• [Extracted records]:
*** Begin section ***

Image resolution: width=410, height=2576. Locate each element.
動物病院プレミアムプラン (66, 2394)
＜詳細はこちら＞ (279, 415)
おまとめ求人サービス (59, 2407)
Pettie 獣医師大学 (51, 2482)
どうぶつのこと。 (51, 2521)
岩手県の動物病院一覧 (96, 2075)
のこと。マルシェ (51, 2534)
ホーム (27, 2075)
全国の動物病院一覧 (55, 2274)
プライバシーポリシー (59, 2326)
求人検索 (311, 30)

*** End section ***

For this exercise, all the data must be repeated exactly.

Image resolution: width=410, height=2576. Locate each element.
動物病院プレミアムプラン (66, 2394)
＜詳細はこちら＞ (279, 415)
おまとめ求人サービス (59, 2407)
Pettie 獣医師大学 (51, 2482)
どうぶつのこと。 (51, 2521)
岩手県の動物病院一覧 (96, 2075)
のこと。マルシェ (51, 2534)
ホーム (27, 2075)
全国の動物病院一覧 (55, 2274)
プライバシーポリシー (59, 2326)
求人検索 (311, 30)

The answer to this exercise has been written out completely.